Thursday, October 11, 2007

"What’s that in your ear, Randell?"

I was browsing the local paper online when I came upon a column by a gal I know. And she's nice and well-meaning, so I hate to pick on her, but since I am from the older generation, I feel obligated to comment. She was describing a relaxing walk in the park with a friend, and how they kept passing joggers with iPods. "We agreed that we didn't quite "get" the need for noise that is a hallmark for the current generation of teens and twenty-somethings."

I keep hearing stuff like this about the iPod, and about the plugged-in, multi-tasky world of today's teen, and how they read or study while listening to their headphones. Does this mean they're more technologically in-tune? Or is it having a negative effect on their brain? Does this mean that they're solipsistic and isolated, or trying to distract themselves with constant noise?

Gah!

Haven't these people ever heard of a Walkman? "Kids today" didn't invent listening to music while they do other things, for pete's sake, and they certainly didn't invent the headphone. Twenty years ago, I used to walk down by the river in this same town, and I never did it without my Walkman. My favorite park-walking music was X's Under the Big Black Sun and Siouxise and the Banshees' Kiss in the Dreamhouse, just to date myself.

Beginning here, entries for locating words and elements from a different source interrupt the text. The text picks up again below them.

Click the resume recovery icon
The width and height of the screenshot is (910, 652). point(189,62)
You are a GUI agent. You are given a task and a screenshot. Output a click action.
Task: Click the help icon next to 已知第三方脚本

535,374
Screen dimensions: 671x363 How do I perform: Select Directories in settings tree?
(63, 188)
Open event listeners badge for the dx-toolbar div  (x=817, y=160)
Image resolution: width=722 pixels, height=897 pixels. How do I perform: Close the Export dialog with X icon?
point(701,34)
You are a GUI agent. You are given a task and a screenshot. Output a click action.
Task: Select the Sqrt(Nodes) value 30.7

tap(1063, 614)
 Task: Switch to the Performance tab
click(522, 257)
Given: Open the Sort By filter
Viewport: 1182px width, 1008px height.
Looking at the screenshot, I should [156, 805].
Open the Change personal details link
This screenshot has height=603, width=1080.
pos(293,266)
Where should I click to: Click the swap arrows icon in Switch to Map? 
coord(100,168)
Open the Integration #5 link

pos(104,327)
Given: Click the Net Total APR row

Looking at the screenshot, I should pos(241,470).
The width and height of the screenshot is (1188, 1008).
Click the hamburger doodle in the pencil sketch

Come to think of it, in elementary school I had an earpiece that fit the transistor radio and my Panasonic tape player...just like the one Riff Randell, Rock 'n' Roller, goes everywhere listening to in 1979's Rock 'n' Roll High School.

Nobody's going to convince me that there's such a drastic difference between people my age and kids today unless they stop using examples that just don't add up.

Besides, the whole Generation Gap is soooooooo 60s.